1. A method for the treatment of myocardial infarction in a subject in need of such treatment, said method comprising delivering a myocardial protective effective amount of light energy having a wavelength in the visible to near-infrared wavelength range to an area of the myocardium of the subject that includes an area of infarct wherein delivering the myocardial protective effective amount of light energy comprises delivering a specified power density of light energy to the area of the myocardium.

2. A method in accordance with claim 1 wherein the predetermined power density is a power density of about 13 mW/cm.sup.2.

3. A method in accordance with claim 1 wherein the predetermined power density is a power density selected from the range of about 0.1 mW/cm.sup.2 to about 150 mW/cm.sup.2.

4. A method in accordance with claim 3 wherein the predetermined power density is selected from the range of about 10 mW/cm.sup.2 to about 100 mW/cm.sup.2.

5. A method in accordance with claim 1 wherein the light energy has a wavelength of about 630 nm to about 904 nm.

6. A method in accordance with claim 5 wherein the light energy has a wavelength of about 780 nm to about 840 nm.

7. A method in accordance with claim 1 wherein delivering a myocardial protective effective amount of light energy to the area of the myocardial of the subject including the area of infarct comprises placing a light source in contact with a region of skin adjacent the area of the myocardium including the area of infarct.

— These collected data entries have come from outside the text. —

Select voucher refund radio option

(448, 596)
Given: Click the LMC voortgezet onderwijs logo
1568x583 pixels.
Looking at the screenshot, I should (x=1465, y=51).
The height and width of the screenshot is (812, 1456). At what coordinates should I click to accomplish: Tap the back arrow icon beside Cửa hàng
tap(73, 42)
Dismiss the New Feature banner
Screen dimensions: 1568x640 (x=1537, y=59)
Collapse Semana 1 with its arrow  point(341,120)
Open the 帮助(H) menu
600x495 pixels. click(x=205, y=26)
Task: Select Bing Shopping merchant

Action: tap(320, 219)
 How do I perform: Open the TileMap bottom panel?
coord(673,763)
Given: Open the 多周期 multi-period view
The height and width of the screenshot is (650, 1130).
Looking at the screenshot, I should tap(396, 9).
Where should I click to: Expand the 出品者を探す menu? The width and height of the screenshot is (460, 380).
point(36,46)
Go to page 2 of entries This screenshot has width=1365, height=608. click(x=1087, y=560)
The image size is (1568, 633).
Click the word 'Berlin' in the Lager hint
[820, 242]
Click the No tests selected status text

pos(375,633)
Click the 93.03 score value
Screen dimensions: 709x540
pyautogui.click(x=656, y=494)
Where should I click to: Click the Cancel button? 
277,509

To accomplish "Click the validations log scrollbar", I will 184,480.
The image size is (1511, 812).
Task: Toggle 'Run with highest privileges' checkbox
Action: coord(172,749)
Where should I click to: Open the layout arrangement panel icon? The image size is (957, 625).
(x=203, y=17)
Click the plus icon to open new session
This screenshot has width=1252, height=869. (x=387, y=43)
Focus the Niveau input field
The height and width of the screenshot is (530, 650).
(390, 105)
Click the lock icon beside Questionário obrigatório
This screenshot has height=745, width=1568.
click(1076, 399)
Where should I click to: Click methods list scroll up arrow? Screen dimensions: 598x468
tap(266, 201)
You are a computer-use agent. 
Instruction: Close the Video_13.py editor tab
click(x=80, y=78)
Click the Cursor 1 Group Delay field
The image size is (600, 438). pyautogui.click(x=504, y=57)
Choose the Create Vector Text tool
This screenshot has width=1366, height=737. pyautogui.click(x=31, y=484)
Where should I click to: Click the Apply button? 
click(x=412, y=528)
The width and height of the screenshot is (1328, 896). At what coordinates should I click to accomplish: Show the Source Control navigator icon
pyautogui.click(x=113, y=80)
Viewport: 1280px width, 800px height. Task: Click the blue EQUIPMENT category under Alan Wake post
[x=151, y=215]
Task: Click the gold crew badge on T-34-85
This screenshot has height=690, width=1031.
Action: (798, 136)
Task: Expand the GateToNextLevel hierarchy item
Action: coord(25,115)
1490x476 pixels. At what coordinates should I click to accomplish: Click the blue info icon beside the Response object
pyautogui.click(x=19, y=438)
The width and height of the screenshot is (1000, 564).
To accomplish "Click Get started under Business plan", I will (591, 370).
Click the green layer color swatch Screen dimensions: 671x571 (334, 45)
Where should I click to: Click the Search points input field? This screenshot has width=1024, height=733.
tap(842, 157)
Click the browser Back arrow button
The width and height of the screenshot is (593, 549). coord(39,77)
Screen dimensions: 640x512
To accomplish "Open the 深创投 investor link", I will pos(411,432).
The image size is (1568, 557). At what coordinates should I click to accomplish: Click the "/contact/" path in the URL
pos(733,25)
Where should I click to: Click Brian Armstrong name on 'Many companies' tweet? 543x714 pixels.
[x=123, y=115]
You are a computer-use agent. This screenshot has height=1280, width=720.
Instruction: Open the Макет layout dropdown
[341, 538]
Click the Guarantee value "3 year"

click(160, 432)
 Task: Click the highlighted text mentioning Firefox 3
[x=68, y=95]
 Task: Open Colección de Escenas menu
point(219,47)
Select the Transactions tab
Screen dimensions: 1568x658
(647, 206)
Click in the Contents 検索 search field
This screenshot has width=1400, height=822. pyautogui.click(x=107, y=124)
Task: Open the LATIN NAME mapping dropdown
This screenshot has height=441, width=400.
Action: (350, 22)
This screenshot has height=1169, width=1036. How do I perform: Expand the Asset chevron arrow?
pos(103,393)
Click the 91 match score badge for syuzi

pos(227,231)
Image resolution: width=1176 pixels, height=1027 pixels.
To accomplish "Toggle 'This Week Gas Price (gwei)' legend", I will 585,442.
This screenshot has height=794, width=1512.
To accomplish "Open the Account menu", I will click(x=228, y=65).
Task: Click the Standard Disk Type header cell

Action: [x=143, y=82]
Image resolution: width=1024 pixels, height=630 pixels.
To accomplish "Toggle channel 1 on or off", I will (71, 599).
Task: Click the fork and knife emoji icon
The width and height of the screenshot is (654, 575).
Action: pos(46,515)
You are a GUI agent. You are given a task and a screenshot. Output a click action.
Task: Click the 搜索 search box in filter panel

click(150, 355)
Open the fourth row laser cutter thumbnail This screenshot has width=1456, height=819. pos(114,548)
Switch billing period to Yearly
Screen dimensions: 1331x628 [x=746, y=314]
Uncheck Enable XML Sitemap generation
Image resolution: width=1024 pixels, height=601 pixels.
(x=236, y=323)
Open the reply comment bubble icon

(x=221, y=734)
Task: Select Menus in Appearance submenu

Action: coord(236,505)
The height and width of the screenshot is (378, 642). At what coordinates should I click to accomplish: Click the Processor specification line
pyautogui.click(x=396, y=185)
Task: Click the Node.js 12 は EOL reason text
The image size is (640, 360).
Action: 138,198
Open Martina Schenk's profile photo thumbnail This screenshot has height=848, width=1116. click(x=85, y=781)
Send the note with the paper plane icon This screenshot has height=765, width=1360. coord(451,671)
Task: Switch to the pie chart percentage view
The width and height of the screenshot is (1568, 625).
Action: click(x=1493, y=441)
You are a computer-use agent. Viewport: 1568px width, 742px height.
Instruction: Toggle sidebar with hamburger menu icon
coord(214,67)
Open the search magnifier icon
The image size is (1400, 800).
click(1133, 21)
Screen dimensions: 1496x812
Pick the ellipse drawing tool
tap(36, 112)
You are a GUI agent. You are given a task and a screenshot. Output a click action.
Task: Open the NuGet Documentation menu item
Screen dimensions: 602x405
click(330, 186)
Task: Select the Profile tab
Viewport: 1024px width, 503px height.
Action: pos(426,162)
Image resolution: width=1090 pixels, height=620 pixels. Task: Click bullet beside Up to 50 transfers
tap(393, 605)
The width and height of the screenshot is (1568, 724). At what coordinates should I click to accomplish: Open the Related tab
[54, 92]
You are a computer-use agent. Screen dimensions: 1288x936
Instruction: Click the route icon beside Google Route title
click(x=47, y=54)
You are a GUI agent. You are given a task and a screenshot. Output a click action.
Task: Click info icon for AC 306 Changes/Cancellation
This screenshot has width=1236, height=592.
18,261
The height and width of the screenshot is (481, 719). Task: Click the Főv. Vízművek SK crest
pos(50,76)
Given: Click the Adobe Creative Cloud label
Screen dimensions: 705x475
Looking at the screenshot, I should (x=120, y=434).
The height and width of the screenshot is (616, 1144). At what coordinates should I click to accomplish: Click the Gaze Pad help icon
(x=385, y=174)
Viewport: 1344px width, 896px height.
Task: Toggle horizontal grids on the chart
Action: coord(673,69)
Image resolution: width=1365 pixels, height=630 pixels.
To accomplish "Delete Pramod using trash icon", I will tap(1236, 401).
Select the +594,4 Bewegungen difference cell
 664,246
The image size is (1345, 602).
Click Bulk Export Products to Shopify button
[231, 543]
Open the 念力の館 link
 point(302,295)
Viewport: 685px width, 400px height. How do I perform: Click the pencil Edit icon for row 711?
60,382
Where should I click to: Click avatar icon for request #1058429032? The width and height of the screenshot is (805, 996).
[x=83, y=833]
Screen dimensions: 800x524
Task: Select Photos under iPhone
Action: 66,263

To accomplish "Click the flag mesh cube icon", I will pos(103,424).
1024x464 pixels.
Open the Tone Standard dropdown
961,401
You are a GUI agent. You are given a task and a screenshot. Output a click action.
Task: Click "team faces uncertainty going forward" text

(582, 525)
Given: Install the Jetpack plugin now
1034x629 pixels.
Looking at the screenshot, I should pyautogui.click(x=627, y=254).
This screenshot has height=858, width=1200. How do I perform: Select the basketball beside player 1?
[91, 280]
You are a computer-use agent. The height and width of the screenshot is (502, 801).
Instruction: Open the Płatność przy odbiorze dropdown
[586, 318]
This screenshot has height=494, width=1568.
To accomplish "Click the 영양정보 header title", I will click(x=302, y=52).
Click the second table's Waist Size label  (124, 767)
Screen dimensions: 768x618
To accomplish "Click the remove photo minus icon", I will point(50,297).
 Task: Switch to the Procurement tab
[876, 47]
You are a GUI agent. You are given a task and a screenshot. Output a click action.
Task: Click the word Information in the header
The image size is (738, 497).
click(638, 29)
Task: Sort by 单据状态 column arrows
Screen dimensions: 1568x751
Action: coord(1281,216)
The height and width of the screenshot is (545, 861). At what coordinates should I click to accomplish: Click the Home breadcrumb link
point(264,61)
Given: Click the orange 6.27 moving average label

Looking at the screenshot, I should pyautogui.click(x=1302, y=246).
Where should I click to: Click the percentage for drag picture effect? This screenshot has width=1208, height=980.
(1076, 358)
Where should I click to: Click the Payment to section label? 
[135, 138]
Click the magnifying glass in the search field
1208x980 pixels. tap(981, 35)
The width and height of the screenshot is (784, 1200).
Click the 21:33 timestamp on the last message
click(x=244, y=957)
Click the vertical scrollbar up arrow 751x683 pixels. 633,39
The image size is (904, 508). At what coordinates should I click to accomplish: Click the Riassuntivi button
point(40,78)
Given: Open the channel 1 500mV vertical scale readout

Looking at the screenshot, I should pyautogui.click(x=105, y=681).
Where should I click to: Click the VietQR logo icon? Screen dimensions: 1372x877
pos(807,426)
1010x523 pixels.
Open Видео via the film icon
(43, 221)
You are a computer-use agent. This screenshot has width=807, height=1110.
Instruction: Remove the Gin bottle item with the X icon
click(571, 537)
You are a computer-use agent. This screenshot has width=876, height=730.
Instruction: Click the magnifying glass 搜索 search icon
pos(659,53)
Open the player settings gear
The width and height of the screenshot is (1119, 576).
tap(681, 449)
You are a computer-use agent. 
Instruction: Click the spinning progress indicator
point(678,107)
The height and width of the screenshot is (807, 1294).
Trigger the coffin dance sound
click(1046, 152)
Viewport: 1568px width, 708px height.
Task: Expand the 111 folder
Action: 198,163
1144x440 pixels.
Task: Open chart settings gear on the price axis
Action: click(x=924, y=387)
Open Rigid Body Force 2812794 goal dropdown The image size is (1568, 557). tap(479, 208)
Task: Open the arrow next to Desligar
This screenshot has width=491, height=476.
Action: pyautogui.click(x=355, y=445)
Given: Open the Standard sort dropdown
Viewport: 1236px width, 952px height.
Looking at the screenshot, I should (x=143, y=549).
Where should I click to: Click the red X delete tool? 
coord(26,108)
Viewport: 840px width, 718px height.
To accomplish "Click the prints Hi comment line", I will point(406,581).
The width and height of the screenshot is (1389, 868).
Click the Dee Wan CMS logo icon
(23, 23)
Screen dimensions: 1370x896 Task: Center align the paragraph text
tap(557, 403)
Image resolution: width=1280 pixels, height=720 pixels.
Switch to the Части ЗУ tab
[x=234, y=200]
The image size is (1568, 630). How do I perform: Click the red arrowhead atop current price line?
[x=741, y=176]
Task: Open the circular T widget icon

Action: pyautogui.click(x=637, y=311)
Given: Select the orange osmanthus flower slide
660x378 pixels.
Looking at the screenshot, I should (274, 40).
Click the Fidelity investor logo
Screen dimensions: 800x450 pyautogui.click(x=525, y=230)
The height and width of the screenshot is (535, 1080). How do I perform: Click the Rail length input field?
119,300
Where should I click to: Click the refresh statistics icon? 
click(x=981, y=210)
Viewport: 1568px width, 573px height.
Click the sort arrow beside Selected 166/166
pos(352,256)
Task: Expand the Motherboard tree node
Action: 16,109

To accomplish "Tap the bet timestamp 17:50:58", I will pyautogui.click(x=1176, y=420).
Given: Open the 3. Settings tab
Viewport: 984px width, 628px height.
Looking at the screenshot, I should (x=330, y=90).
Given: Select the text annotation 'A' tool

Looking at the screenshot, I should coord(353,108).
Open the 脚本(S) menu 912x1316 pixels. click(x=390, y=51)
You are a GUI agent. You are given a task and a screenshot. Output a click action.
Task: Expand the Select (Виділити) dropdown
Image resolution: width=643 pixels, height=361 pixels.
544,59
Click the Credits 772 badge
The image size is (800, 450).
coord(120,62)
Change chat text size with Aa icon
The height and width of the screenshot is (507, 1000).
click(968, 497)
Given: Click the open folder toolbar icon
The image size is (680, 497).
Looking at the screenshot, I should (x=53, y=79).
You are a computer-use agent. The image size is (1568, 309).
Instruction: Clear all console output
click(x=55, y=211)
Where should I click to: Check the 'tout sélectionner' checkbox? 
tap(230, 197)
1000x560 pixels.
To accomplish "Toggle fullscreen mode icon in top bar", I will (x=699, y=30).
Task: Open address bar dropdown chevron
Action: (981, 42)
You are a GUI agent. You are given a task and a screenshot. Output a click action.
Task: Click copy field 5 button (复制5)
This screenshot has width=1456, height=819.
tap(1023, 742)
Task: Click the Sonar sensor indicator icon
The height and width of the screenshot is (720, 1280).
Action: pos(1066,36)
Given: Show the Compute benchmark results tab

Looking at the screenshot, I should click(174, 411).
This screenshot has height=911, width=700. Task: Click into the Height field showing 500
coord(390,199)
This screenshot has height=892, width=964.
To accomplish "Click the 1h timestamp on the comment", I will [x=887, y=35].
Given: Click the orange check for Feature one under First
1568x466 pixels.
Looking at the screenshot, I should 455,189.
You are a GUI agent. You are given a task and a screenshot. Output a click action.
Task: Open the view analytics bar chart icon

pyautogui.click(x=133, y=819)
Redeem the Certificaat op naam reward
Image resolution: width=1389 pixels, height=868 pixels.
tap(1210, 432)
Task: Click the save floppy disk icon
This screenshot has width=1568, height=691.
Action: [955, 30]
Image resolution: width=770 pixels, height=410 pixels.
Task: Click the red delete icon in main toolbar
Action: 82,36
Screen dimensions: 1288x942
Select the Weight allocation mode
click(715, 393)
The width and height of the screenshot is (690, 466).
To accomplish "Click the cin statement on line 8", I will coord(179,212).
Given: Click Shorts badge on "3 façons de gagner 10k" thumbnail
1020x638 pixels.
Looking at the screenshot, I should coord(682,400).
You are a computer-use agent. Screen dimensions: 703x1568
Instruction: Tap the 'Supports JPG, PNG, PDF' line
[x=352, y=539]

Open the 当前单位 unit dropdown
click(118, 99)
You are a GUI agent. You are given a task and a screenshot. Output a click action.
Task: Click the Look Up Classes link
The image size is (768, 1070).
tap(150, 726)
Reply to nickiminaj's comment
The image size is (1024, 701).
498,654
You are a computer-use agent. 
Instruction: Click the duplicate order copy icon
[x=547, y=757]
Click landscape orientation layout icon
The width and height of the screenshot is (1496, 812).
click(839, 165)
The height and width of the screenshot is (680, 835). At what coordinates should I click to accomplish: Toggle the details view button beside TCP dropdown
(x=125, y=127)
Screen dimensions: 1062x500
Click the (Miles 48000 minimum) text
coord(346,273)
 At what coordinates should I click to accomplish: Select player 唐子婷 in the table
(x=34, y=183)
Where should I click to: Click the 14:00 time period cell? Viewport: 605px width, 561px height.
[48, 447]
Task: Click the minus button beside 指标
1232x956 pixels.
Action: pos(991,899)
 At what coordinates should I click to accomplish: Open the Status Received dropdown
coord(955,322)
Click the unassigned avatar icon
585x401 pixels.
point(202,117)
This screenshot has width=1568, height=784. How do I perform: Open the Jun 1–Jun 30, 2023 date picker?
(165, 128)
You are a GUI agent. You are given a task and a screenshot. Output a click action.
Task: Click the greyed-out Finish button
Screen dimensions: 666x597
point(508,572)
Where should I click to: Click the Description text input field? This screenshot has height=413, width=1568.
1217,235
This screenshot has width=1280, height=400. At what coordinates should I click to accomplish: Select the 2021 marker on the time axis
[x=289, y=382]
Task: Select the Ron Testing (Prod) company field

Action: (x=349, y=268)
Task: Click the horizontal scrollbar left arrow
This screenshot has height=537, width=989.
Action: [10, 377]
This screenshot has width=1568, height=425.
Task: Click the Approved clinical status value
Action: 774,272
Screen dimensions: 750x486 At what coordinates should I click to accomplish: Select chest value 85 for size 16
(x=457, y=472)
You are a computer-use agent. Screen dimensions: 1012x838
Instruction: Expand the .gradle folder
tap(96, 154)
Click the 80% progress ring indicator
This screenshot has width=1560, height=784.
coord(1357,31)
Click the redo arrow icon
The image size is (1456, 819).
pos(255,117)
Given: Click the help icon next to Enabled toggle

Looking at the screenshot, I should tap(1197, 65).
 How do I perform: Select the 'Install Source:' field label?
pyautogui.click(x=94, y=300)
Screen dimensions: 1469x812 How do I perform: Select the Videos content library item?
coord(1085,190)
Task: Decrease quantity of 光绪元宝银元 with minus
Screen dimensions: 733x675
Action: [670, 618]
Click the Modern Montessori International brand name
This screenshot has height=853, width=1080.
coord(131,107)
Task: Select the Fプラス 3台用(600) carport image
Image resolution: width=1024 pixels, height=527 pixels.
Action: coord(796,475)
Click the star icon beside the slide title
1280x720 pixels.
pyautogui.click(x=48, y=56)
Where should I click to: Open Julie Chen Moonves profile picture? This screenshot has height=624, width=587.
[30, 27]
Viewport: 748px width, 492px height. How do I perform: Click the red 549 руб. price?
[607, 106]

8. A method in accordance with claim 1 wherein delivering a myocardial protective effective amount of light energy to the area of the myocardium of the subject including the area of infarct comprises determining a surface power density of the light energy sufficient to deliver the power density of light energy to the area of the myocardium.

9. A method in accordance with claim 8 wherein determining a surface power density comprises determining the surface power density of the light energy sufficient for the light energy to traverse the distance between the skin surface and the area of the myocardium.

10. A method in accordance with claim 9 wherein determining the surface power density further comprises. determining the surface power density sufficient to penetrate body tissue between the skin surface and the area of the myocardium.

11. A method in accordance with claim 1, wherein the light is delivered in pulses at a frequency of about 1 Hz to about 1 kHz.